Write out the items starting at the line containing "Más Resultados (83, 1771)" and ending at the line containing "Viandes (33, 1848)", keeping every line, requests included. Offset each x and y coordinate in the answers by 40, and leave the requests unchanged.

Click-target data:
=-=-=

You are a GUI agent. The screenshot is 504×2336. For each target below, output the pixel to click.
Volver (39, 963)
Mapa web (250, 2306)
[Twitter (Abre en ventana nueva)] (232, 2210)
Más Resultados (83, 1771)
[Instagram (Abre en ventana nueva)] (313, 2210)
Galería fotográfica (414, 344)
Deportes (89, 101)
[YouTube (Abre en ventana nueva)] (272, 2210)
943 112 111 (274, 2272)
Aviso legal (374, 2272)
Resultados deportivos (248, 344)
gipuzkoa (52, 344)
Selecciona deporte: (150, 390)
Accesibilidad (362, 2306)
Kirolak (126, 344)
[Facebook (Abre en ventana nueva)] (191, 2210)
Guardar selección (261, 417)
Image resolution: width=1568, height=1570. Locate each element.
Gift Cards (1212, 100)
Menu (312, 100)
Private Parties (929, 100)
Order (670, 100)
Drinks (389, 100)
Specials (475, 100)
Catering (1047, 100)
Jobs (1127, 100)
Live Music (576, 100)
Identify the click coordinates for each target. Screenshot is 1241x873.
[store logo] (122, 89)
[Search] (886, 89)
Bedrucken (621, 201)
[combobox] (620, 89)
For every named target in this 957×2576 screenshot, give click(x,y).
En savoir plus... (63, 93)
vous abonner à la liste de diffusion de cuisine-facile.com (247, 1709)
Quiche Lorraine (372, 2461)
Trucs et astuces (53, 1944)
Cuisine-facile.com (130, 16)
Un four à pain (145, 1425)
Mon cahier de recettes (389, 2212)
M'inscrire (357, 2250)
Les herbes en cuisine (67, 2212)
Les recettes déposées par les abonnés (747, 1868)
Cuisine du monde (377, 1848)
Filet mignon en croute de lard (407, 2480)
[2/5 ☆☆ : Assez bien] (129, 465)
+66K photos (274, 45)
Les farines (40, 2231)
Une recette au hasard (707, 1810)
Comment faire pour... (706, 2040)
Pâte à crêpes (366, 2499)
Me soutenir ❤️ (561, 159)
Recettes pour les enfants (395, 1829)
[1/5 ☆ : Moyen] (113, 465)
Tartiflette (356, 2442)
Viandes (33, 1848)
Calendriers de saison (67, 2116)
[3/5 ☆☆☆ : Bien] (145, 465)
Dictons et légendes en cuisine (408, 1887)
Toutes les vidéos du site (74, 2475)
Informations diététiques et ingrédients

=-=-=

▶ **WORKED ANSWER**:
Más Resultados (123, 1811)
[Instagram (Abre en ventana nueva)] (353, 2250)
Galería fotográfica (454, 384)
Deportes (129, 141)
[YouTube (Abre en ventana nueva)] (312, 2250)
943 112 111 (314, 2312)
Aviso legal (414, 2312)
Resultados deportivos (288, 384)
gipuzkoa (92, 384)
Selecciona deporte: (190, 430)
Accesibilidad (402, 2346)
Kirolak (166, 384)
[Facebook (Abre en ventana nueva)] (231, 2250)
Guardar selección (301, 457)
Image resolution: width=1568, height=1570. Locate each element.
Gift Cards (1252, 140)
Menu (352, 140)
Private Parties (969, 140)
Order (710, 140)
Drinks (429, 140)
Specials (515, 140)
Catering (1087, 140)
Jobs (1167, 140)
Live Music (616, 140)
Identify the click coordinates for each target. Screenshot is 1241x873.
[store logo] (162, 129)
[Search] (926, 129)
Bedrucken (661, 241)
[combobox] (660, 129)
For every named target in this 957×2576 screenshot, give click(x,y).
En savoir plus... (103, 133)
vous abonner à la liste de diffusion de cuisine-facile.com (287, 1749)
Quiche Lorraine (412, 2501)
Trucs et astuces (93, 1984)
Cuisine-facile.com (170, 56)
Un four à pain (185, 1465)
Mon cahier de recettes (429, 2252)
M'inscrire (397, 2290)
Les herbes en cuisine (107, 2252)
Les recettes déposées par les abonnés (787, 1908)
Cuisine du monde (417, 1888)
Filet mignon en croute de lard (447, 2520)
[2/5 ☆☆ : Assez bien] (169, 505)
+66K photos (314, 85)
Les farines (80, 2271)
Une recette au hasard (747, 1850)
Comment faire pour... (746, 2080)
Pâte à crêpes (406, 2539)
Me soutenir ❤️ (601, 199)
Recettes pour les enfants (435, 1869)
[1/5 ☆ : Moyen] (153, 505)
Tartiflette (396, 2482)
Viandes (73, 1888)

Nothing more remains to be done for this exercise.